Rabu, 21 April 2010

Sistem Ujian Nasional; Ketidakakuratan Sistem yang Menghancurkan Moral Bangsa

Analisis Wacana Media

Sistem Ujian Nasional;

Ketidakakuratan Sistem yang Menghancurkan Moral Bangsa

pada “Wawasan Media” dan “Media Indonesia”

By: Siti Ulfah

Ujian Nasional adalah suatu event yang teramat penting bagi kebanyakan orang, khususnya bagi mereka yang mempunyai hubungan dengan pendidikan sekolah, entah itu wali murid, guru, dll. Pada dasarnya, pelaksanaan ujian dalam pendidikan adalah sesuatu yang sifatnya inheren dan menjadi rangkaian tidak terpisahkan dalam proses pendidikan itu sendiri. Ujian dimaksudkan sebagai salah satu indikator keberhasilan pelaksanaan proses belajar mengajar. Dari sana selanjutnya bisa dilakukan evaluasi seperlunya untuk memperbaiki berbagai kekurangan atau kelemahan yang masih ada. Oleh karenanya, tak sedikit media yang menayangkannya termasuk dua media yang akan dibahas, Media Indonesia dan Wawasan Media. Disebutkan dalam kedua media tersebut bahwasanya pendidikan anak itu teramat penting bagi perjalanan dan perkembangan bangsa ini kelak. Pendidikan adalah sarana untuk membentuk pribadi-pribadi calon pewaris bangsa. Oleh karena itu, system yang ada harus benar-benar diperhatikan demi terlaksananya pembangunan kualitas Iptek dan moral/Imtek penerus bangsa.

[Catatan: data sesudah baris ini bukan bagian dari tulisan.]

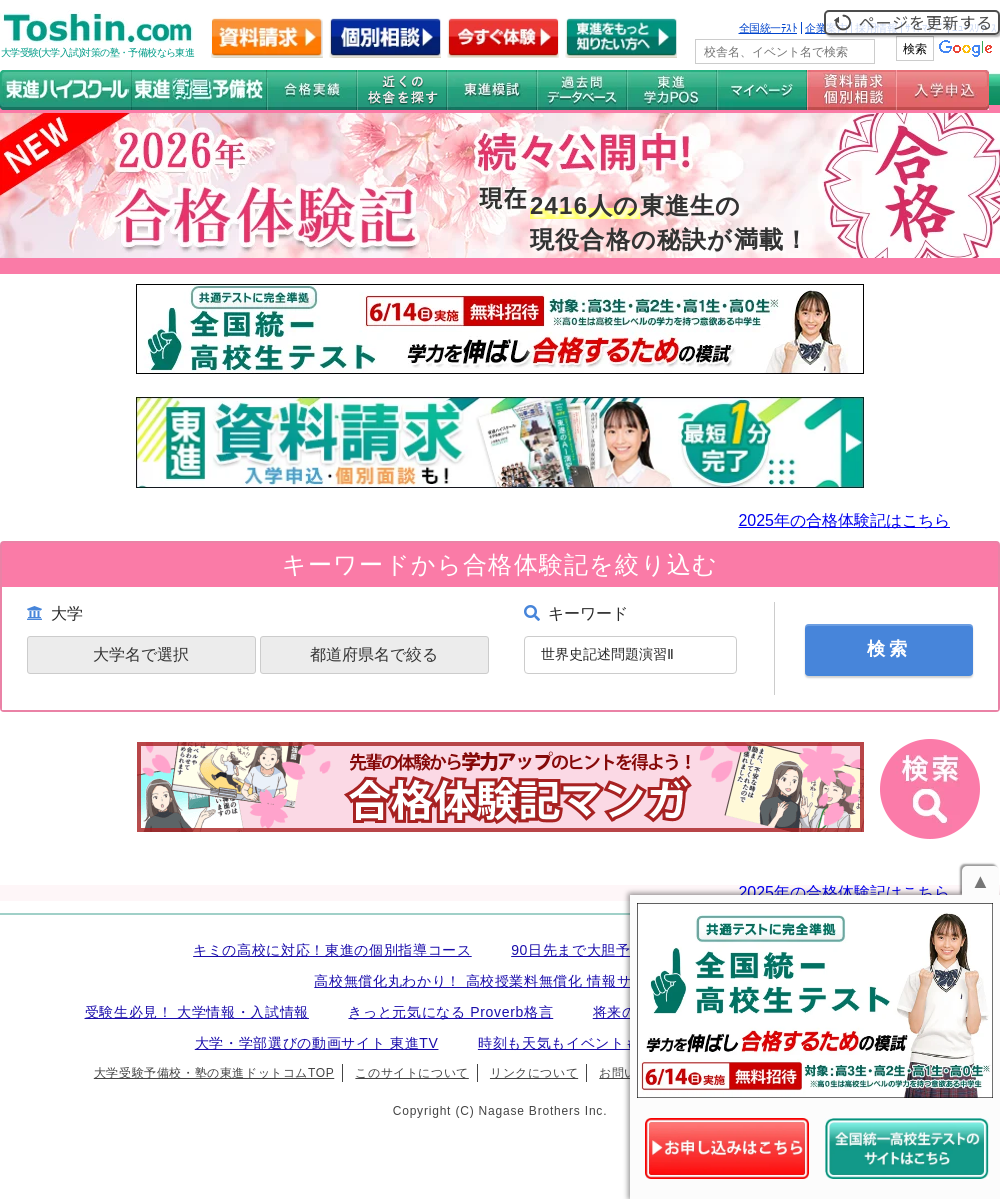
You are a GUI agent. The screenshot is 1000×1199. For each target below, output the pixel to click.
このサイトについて (411, 1073)
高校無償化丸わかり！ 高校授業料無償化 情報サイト (487, 981)
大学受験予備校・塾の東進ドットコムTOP (214, 1073)
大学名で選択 (141, 654)
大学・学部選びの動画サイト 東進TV (317, 1043)
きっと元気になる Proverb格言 (450, 1012)
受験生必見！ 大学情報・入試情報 (197, 1012)
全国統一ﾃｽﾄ (768, 28)
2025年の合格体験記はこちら (844, 520)
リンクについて (534, 1073)
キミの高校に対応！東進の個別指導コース (332, 950)
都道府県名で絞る (374, 654)
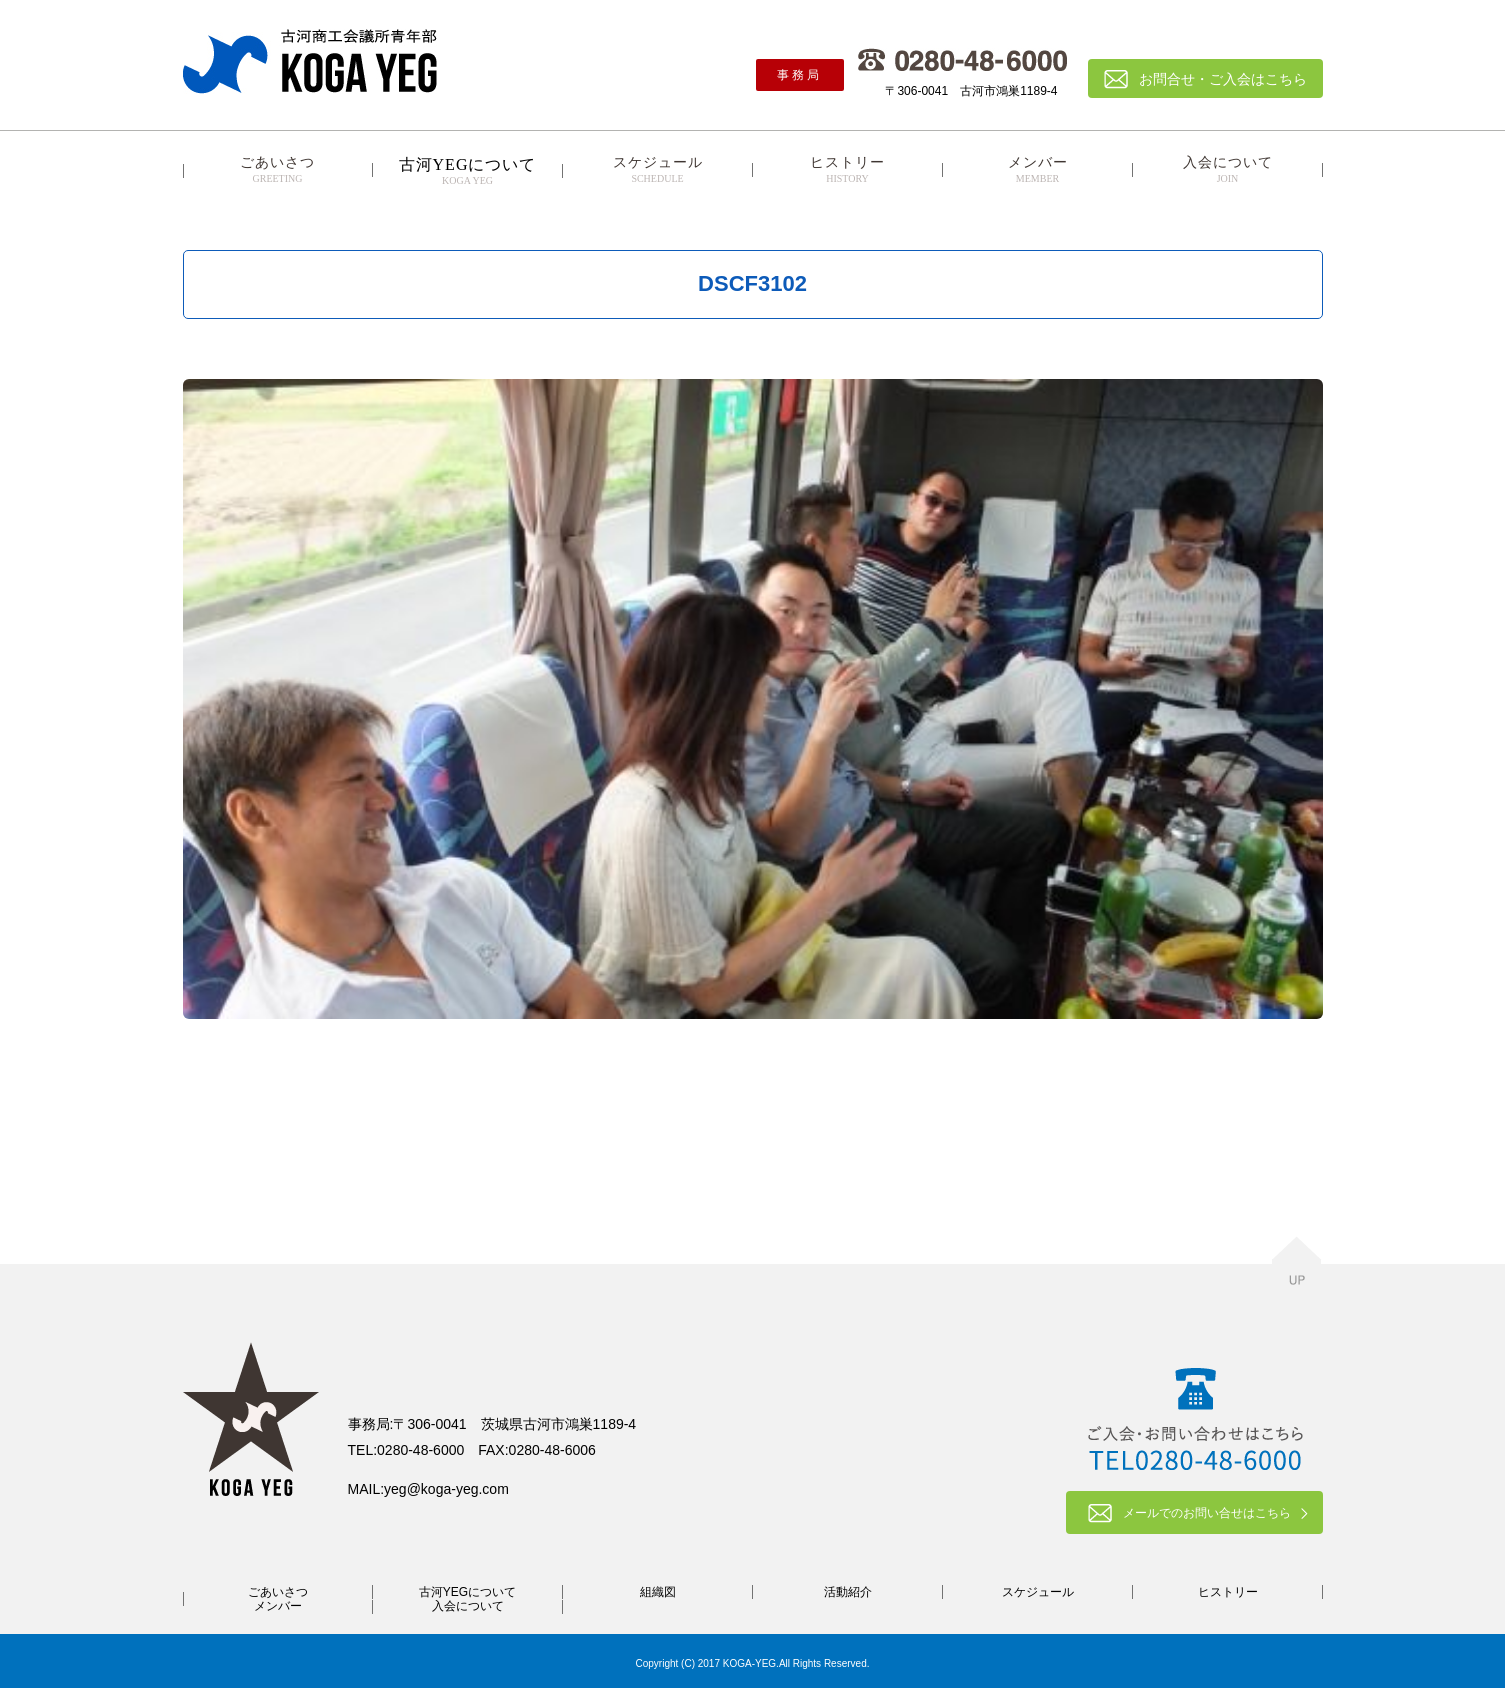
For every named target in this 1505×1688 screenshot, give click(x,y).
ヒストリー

Pada Wawasan Media (Selasa,20/04/10), kritikan yang diberikan kepada pemerintah cukup tajam. Di sana diungkapkan dengan gamblang bahwasanya mekanisme ujian nasional yang dirasakan bertentangan dengan konsep pendidikan yang ideal. Artinya, pelaksana ujian seharusnya adalah para guru yang selama ini telah mengajar dan mendidik siswa dari awal. Mekanisme UN yang diserahkan kepada Badan Standar Nasional Pendidikan (BSNP) dianggap mengebiri hak para guru untuk mengevaluasi dan menguji anak didiknya sendiri. Pendelegasian pelaksanaan UN kepada BSNP dinilai tidak tepat karena para anggota BSNP tidak mengikuti perkembangan pendidikan anak didik di berbagai sekolah di Tanah Air sejak awal. Karena itu, ada yang beranggapan sistem pengujian dalam UN menggunakan pendekatan gebyah uyah. Pendekatan ini memakai paradigma generalisasi. Artinya, semua sekolah di seluruh pelosok Tanah Air diasumsikan memiliki kualitas yang sama, fasilitas yang sama, dan kesempatan yang sama besar dalam mengerjakan UN.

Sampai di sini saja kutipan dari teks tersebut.